Microsoft has warned the European Commission to steer clear of requiring
the removal of important security features in Europe for its new Windows
Vista operating system.
The company said one of its main concerns is that European consumers
have access to the same security features in Windows Vista as everyone
else, said Microsoft’s vice-president and associate general counsel
for Europe, Erich Andersen.
"We want to launch Windows Vista in a fully lawful manner and we want
to avoid regulatory decisions that could increase security risks for
European consumers," Andersen added.
Microsoft has already raised the possibility that it might delay the
introduction of Vista in Europe because of the Commission's antitrust
requirements. The two sides have been locked in a legal battle since
2004, when Brussels landed Microsoft with a multimillion-dollar antitrust
fine and demanded changes in its business practices.
When Microsoft failed to meet Commission requirements, the EU executive
fined the company another $350m this summer, and now says it is still
waiting for Microsoft to comply with its requirements.

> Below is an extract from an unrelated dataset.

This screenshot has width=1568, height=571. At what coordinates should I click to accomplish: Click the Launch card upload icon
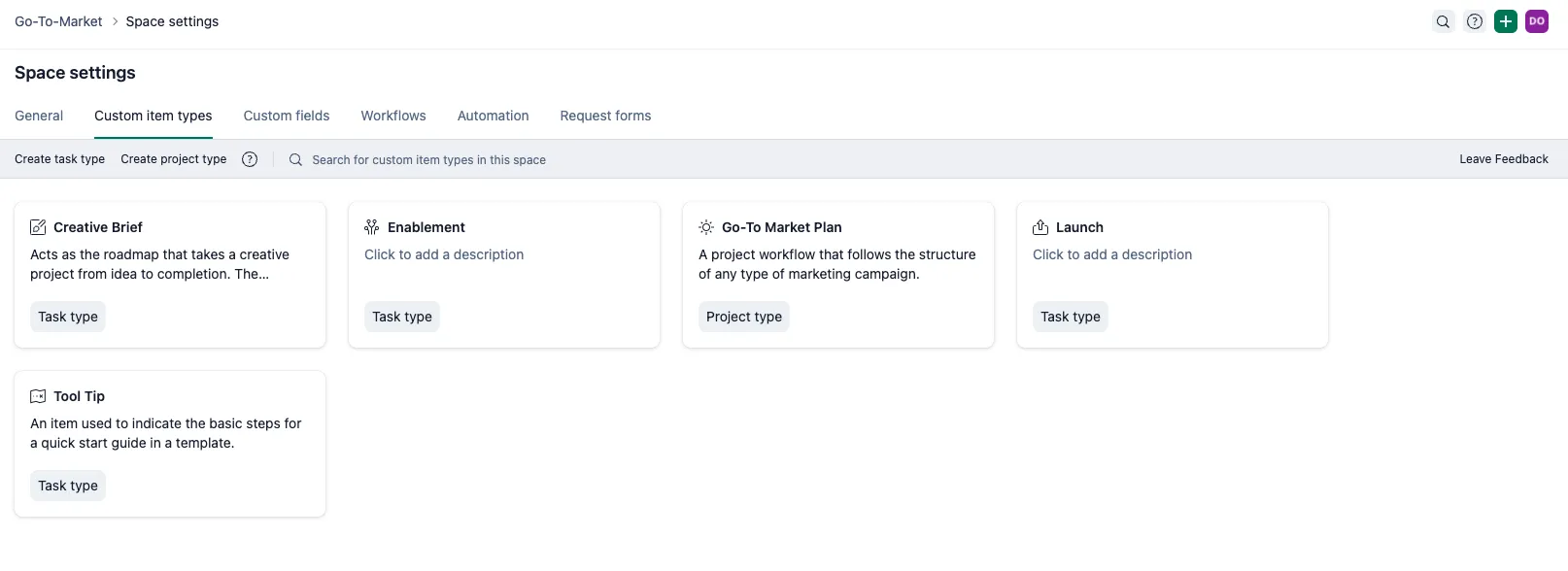1040,227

I’m with Microsoft in this instance. While there has certainly been an
antitrust case to answer for Microsoft, the company is undoubtedly
justified in telling Brussels bureaucrats to steer clear of Vista.
It’s one thing for the Commission to safeguard consumers’ interests,
but entirely another to try and start skewing the market before a major
operating system launch, which most users’, if not Microsoft’s rivals,
would welcome for its improved security over previous Windows versions.
Brussels bureaucrats should stick to an area they have monopoly
practices at themselves: bureaucracy!